Em Portugal, 72% das empresas que responderam a um estudo da Mercer, empresa do grupo Marsh McLennan, sobre as práticas para apoiar o grupo etário com mais de 55 anos, não oferecem um plano de pensões que tenha em conta as necessidades dos colaboradores desse grupo, nem um plano de saúde que lhes permita manter a cobertura após a reforma.
Analisar as práticas e políticas implementadas por empresas em Portugal para apoiar os colaboradores com mais de 55 anos, que desempenham um papel crucial na continuidade e no sucesso das organizações, foi o principal objectivo do relatório “Survey de Ageing Portugal 2025”. Baseado nos resultados de um inquérito realizado a 60 empresas, das quais 58% são multinacionais, o relatório aborda temas como flexibilidade no trabalho e na reforma, cultura de aprendizagem e inclusão, apoio ao bem-estar, pensões e benefícios.

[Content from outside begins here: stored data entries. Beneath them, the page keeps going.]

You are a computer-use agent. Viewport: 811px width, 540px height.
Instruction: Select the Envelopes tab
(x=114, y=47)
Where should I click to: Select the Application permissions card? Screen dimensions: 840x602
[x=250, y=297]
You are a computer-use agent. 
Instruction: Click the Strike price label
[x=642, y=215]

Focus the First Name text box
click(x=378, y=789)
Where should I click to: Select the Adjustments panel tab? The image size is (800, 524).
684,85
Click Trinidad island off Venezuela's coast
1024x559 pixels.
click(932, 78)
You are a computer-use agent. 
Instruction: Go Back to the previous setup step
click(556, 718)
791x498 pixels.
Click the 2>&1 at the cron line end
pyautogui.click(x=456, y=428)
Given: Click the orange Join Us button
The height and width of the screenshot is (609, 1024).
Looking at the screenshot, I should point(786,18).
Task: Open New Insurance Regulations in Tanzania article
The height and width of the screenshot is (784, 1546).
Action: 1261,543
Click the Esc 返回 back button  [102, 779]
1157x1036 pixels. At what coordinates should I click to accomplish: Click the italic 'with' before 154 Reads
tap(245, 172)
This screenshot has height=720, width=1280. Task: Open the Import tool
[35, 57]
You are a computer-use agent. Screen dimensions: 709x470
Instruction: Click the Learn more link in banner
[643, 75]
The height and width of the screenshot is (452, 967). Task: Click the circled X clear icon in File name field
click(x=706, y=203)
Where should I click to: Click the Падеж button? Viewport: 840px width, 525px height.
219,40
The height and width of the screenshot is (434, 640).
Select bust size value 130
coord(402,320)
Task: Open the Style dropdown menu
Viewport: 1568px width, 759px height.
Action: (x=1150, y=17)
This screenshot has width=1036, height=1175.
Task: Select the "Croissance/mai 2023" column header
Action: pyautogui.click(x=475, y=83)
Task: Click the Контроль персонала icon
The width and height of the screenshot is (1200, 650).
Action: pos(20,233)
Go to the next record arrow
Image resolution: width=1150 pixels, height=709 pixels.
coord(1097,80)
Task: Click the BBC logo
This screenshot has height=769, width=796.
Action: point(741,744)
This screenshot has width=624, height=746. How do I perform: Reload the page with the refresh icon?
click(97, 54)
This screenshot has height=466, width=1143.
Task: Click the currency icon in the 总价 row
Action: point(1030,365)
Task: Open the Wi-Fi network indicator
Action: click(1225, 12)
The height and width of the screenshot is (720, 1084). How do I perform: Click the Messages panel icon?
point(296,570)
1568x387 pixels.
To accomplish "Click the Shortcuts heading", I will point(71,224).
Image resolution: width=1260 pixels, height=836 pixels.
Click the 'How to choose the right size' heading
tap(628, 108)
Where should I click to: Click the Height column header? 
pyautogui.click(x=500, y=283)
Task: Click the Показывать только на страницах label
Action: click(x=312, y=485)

De acordo com os resultados, 57% das empresas referem que não existem estímulos para a transferência de conhecimento e experiência dos colaboradores com mais de 55 anos para os mais jovens, e 73% indicam que não promovem estratégias de auscultação para compreender as necessidades e expetativas dos colaboradores em relação ao envelhecimento no trabalho.
Os resultados mostram ainda que apesar de 68% das empresas promoverem uma cultura de aprendizagem contínua para colaboradores com mais de 55 anos, apenas 17% oferece apoio à transição para a reforma para estes colaboradores.
O estudo releva ainda que 43% das empresas não promovem a equidade salarial e de pensões para os colaboradores deste grupo etário, nem dispõem de políticas de inclusão que garantam oportunidades.
Actualmente, uma em cada 11 pessoas, a nível global, tem mais de 65 anos e, em 2050, essa proporção será de uma para seis. Estamos a viver, em média, mais 10 anos do que os nossos pais e 20 anos mais do que os nossos avós. A população entre os 56 e os 66 anos representará 40% do consumo mundial, mais do que qualquer outra geração, e, a nível global, 76% dos profissionais afirmam ter presenciado discriminação etária, sendo os profissionais com mais de 50 anos os primeiros a ser incluídos nos planos de redução da força de trabalho.
Em Portugal, 40% da população em idade ativa tem mais de 55 anos, e o país apresenta o terceiro menor índice de renovação da população activa.